The CISA has added more flaws in its catalog of known exploited vulnerabilities. Last month, the agency had warned federal agencies to fix old unpatched vulnerabilities.
The new flaws in the list
The recently added vulnerabilities affect multiple products belonging to tech giants such as Microsoft, Oracle, Apache, and Apple. There are some priority ones, for which the CISA has asked FCEB agencies to patch the vulnerabilities within February.
The list includes a vulnerability detected in Microsoft Windows SAM, tracked as CVE-2021-36934. The deadline to fix the flaw is February 24. The patch for this bug was released in August 2021.

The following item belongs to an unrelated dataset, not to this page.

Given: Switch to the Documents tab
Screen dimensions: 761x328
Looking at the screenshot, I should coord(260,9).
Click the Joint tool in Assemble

The other flaw is the CVE-2022-22620 WebKit use after free vulnerability, exploitable for code execution and OS crashes. Organizations must patch this by February 25.
Yet another is the CVE-2022-21882, which is a privilege escalation vulnerability in Win32k and has a deadline of February 18.

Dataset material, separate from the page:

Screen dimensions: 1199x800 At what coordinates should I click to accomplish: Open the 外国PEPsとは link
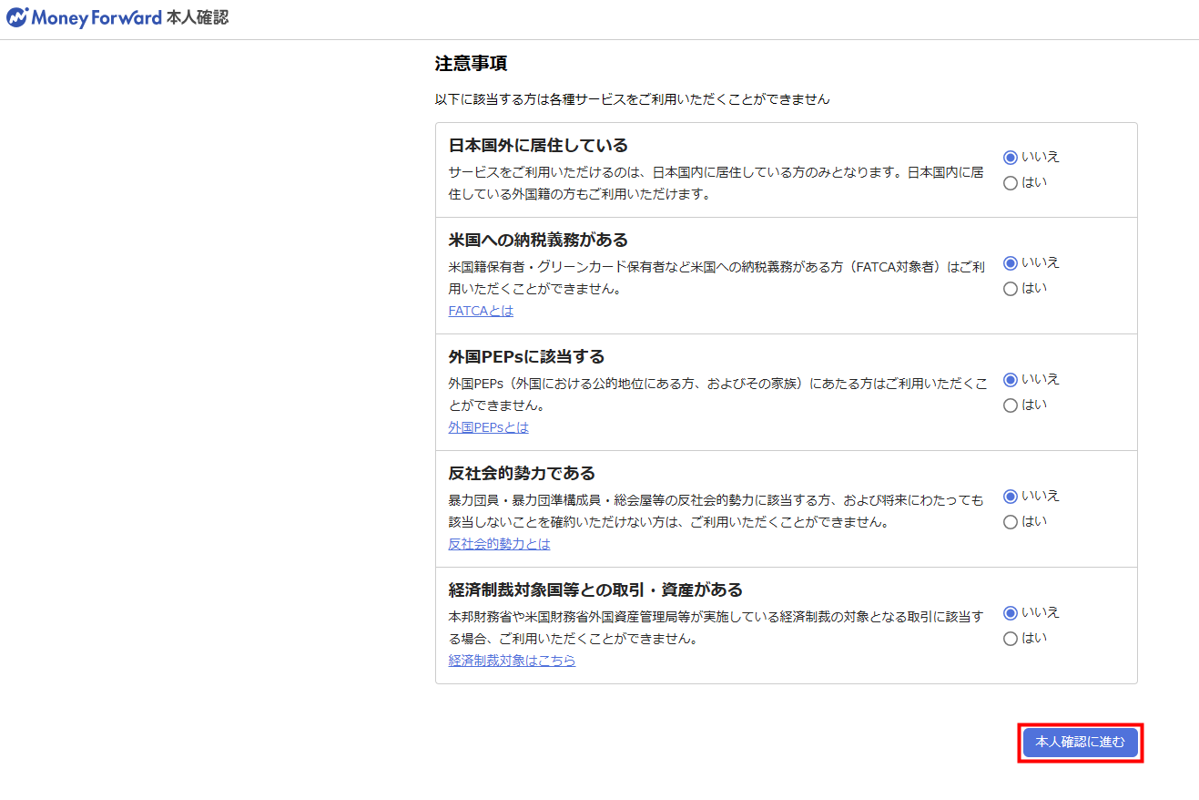click(x=488, y=427)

These flaws affect the SMBv3, Jenkins, Apache Struts 1, Windows Shell, WebLogic Server, Win32k, Office, SMBv1, ActiveMQ, DIR-645 Router, OS X, Mac, and more.
Organizations are suggested to frequently refer the known vulnerabilities catalog to stay informed about the high-risk flaws under active exploitation. Besides, organizations must have a robust patch management system to ensure further safety.